De acordo com o trecho apresentado, quais estados já chegaram à situação da Grécia?

Trecho apresentado:
........

Argumento bônus - "Essa reforma só vai servir aos interesses do mercado financeiro": Esse é até engraçado. Olha o que ocorreu no último grande enriquecimento do "mercado financeiro" do país, quando eram exatamente as pessoas que esse pessoal tanto defende que estava no poder: O IBOV chegou a multiplicar por 5 nesse período, bancos bateram recorde de lucros, ações/lucros de várias empresas em disparada. Mas adivinha o que estava acontecendo ao mesmo tempo? Taxa de desemprego caindo, economia pujante e um dos momentos mais prósperos da economia do país. Pode parecer injusto eu sei, mas o mundo funciona assim: onde o rico prospera, há um pobre do outro lado ganhando emprego. Boa sorte pra quem tentar mudar isso aí...


Conclusão

A Grécia já chegou em estados como MG, RJ e RS e estima-se que mais da metade dos estados devem ir no mesmo caminho, principalmente por conta de gastos previdenciários elevados.

........

Dados fornecidos:
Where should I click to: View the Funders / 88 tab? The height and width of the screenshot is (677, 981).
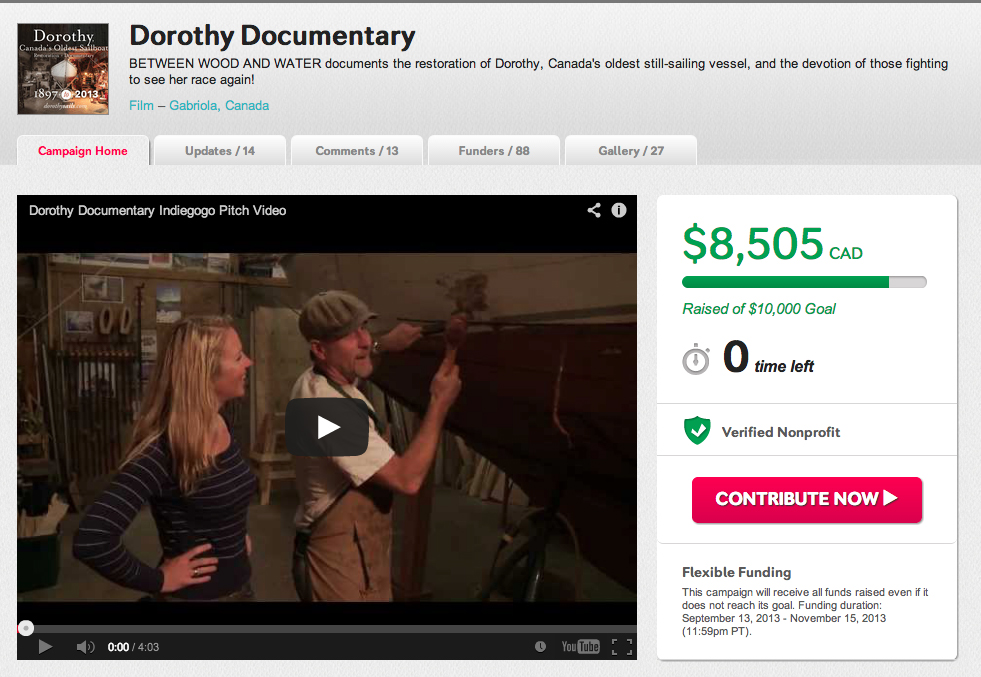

........

Resolução do exercício:
MG, RJ e RS.